— start Data shown —

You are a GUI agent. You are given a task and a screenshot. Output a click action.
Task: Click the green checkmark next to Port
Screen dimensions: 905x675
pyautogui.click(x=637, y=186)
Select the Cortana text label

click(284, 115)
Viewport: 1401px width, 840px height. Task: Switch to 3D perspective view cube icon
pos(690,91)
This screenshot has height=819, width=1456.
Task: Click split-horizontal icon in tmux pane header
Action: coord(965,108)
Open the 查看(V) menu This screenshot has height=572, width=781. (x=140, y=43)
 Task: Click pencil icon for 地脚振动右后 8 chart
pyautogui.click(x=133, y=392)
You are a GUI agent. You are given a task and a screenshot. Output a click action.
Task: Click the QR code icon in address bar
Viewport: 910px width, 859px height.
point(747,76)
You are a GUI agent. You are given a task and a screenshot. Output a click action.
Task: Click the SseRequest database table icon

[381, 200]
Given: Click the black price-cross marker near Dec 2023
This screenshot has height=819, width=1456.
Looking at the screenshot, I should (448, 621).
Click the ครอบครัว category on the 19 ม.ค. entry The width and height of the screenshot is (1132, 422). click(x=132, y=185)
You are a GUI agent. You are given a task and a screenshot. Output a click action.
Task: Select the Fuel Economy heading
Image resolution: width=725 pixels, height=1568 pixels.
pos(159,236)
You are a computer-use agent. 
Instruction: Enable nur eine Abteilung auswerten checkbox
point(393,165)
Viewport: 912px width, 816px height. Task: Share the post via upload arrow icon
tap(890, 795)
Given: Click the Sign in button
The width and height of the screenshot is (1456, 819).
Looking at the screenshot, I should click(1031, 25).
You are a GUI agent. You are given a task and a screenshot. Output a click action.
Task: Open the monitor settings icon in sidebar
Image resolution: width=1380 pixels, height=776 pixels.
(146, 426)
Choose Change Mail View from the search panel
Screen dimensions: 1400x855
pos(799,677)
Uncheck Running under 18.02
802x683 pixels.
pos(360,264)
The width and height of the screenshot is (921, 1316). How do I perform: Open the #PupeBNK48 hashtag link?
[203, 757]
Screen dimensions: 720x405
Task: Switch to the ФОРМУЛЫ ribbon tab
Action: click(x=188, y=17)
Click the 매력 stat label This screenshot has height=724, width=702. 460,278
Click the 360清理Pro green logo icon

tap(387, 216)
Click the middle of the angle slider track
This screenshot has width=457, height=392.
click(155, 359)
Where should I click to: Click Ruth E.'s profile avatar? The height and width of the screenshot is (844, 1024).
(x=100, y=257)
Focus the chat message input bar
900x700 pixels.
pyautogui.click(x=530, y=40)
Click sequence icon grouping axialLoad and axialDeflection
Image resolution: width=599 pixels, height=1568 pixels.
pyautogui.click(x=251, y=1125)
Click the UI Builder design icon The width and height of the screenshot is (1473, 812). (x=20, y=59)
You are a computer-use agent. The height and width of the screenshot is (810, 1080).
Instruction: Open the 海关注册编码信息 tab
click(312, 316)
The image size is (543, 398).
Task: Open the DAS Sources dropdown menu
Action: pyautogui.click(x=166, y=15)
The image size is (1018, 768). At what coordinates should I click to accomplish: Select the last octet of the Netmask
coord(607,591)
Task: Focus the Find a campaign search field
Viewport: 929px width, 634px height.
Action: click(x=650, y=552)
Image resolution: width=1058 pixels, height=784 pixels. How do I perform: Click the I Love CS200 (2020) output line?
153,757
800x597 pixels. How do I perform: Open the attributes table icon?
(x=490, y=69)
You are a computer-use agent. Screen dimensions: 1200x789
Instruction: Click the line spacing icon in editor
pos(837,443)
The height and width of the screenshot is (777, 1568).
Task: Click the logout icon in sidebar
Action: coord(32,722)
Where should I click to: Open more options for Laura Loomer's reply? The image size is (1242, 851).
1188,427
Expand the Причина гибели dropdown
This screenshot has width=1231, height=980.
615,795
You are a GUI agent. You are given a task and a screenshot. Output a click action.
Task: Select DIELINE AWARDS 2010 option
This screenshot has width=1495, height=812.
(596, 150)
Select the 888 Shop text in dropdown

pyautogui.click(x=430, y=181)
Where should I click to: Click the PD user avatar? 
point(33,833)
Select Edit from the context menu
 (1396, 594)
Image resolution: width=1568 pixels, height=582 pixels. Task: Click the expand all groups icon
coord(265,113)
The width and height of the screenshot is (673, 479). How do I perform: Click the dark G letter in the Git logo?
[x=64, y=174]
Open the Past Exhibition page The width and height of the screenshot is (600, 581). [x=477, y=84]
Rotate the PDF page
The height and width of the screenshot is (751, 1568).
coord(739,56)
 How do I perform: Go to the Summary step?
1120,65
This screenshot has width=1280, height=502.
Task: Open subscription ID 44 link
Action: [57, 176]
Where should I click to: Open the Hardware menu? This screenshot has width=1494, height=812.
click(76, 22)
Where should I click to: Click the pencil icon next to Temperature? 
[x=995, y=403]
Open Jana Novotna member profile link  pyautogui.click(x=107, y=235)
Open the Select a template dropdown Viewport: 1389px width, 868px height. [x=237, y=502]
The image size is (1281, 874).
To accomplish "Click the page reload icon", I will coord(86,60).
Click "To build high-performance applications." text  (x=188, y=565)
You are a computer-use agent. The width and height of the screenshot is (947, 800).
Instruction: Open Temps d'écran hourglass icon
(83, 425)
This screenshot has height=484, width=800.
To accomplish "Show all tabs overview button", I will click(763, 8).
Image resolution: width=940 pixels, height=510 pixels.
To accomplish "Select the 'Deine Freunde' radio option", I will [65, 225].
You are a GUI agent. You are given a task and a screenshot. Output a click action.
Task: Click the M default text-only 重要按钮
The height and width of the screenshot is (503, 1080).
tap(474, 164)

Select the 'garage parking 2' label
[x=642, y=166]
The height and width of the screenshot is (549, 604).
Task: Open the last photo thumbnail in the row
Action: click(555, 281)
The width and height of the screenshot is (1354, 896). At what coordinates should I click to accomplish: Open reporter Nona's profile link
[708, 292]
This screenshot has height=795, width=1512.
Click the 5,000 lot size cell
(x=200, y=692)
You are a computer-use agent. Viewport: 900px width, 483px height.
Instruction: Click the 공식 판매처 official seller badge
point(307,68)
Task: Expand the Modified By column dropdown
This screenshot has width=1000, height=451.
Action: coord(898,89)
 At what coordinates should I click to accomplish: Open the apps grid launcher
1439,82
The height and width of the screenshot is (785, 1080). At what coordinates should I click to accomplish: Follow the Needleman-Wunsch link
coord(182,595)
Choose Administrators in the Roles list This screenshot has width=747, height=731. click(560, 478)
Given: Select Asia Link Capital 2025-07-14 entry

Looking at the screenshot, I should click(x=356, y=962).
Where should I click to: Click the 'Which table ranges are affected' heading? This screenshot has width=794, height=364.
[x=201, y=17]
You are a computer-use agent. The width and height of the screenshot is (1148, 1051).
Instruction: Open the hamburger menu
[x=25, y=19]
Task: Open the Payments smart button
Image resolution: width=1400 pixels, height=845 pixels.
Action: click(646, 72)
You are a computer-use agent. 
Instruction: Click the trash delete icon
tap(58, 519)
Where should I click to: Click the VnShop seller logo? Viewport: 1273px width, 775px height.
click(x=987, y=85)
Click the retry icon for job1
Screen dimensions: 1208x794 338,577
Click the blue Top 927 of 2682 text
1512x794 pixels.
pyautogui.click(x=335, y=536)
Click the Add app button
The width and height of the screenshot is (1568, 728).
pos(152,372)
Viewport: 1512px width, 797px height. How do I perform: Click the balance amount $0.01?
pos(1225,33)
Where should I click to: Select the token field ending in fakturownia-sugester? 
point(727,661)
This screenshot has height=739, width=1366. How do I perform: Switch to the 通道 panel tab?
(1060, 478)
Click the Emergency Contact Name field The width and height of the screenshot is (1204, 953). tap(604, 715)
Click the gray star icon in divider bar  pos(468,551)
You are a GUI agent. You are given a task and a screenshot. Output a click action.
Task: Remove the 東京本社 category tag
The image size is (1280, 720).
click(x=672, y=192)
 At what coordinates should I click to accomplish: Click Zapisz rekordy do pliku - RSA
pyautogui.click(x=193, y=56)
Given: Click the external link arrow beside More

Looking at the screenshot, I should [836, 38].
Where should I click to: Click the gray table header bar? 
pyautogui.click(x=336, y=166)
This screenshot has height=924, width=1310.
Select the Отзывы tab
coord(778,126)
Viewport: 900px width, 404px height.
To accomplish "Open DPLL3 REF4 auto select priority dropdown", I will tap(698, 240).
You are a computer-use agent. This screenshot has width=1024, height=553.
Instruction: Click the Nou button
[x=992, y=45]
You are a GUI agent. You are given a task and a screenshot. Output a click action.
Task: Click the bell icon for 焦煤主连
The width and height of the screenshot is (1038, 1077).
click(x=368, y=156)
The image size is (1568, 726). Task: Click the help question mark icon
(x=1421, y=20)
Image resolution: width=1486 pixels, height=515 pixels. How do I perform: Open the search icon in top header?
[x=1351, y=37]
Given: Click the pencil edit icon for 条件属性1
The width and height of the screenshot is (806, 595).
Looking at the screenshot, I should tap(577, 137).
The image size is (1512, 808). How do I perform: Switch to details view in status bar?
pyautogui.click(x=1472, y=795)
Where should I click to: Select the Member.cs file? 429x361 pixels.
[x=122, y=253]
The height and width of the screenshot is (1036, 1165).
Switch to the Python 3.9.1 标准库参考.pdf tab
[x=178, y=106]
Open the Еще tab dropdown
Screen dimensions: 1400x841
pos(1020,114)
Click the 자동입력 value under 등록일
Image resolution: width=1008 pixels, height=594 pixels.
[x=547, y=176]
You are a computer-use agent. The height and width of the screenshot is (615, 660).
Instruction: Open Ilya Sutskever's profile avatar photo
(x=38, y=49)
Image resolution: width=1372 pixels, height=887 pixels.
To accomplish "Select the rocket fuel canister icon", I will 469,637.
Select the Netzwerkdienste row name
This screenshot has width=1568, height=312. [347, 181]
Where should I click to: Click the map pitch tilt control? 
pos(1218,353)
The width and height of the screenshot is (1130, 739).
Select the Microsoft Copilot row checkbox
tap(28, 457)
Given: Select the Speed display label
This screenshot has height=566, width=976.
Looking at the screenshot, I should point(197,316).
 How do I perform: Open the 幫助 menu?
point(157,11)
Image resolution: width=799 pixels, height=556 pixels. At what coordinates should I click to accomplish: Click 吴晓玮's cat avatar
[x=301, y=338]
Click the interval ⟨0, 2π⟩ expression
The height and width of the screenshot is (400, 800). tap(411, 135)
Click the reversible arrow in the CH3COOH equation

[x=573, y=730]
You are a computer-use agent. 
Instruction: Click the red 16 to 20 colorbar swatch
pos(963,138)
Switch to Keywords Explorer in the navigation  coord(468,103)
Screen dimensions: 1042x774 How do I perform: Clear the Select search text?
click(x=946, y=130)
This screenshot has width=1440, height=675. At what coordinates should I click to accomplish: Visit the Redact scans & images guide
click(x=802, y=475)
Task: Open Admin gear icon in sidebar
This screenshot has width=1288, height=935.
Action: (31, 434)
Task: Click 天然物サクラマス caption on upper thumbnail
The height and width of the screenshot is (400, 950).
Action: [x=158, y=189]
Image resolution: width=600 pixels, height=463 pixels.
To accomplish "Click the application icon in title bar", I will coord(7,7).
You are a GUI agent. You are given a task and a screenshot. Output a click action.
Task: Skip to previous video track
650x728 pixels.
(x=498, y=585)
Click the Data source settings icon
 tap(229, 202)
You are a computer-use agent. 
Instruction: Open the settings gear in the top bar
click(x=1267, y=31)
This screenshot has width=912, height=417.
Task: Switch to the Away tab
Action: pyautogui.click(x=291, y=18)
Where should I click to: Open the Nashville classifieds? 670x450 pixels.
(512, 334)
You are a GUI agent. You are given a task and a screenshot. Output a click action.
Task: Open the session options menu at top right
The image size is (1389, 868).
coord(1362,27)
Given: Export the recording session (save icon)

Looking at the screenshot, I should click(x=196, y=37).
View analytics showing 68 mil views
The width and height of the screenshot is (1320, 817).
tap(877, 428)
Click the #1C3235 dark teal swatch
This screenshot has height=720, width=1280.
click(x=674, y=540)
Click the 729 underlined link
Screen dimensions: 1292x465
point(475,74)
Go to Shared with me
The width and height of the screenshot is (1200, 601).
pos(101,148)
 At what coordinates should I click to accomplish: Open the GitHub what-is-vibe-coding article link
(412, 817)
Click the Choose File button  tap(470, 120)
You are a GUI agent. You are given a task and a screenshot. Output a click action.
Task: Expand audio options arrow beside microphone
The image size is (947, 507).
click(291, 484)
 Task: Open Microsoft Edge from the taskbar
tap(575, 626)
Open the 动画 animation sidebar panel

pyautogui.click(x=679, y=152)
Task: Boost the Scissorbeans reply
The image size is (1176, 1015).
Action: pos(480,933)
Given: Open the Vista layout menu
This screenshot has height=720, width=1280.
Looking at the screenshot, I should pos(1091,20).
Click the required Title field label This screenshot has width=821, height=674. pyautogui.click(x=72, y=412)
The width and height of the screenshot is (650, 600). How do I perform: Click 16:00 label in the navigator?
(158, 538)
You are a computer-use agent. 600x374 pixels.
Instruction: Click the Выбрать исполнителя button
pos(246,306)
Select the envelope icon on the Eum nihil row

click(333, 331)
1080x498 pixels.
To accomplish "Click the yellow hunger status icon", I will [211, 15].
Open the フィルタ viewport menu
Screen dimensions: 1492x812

— end Data shown —

▶ **What is required**:
Convert the items into a JSON list of strings, one string per line and with blank lines omitted, starting at the line that contains "Click the Emergency" and ending after the line that contains "Looking at the screenshot, I should tap(577, 137).".

▶ **Solved problem**:
[
  "Click the Emergency Contact Name field The width and height of the screenshot is (1204, 953). tap(604, 715)",
  "Click the gray star icon in divider bar  pos(468,551)",
  "You are a GUI agent. You are given a task and a screenshot. Output a click action.",
  "Task: Remove the 東京本社 category tag",
  "The image size is (1280, 720).",
  "click(x=672, y=192)",
  " At what coordinates should I click to accomplish: Click Zapisz rekordy do pliku - RSA",
  "pyautogui.click(x=193, y=56)",
  "Given: Click the external link arrow beside More",
  "Looking at the screenshot, I should [836, 38].",
  "Where should I click to: Click the gray table header bar? ",
  "pyautogui.click(x=336, y=166)",
  "This screenshot has height=924, width=1310.",
  "Select the Отзывы tab",
  "coord(778,126)",
  "Viewport: 900px width, 404px height.",
  "To accomplish \"Open DPLL3 REF4 auto select priority dropdown\", I will tap(698, 240).",
  "You are a computer-use agent. This screenshot has width=1024, height=553.",
  "Instruction: Click the Nou button",
  "[x=992, y=45]",
  "You are a GUI agent. You are given a task and a screenshot. Output a click action.",
  "Task: Click the bell icon for 焦煤主连",
  "The width and height of the screenshot is (1038, 1077).",
  "click(x=368, y=156)",
  "The image size is (1568, 726). Task: Click the help question mark icon",
  "(x=1421, y=20)",
  "Image resolution: width=1486 pixels, height=515 pixels. How do I perform: Open the search icon in top header?",
  "[x=1351, y=37]",
  "Given: Click the pencil edit icon for 条件属性1",
  "The width and height of the screenshot is (806, 595).",
  "Looking at the screenshot, I should tap(577, 137)."
]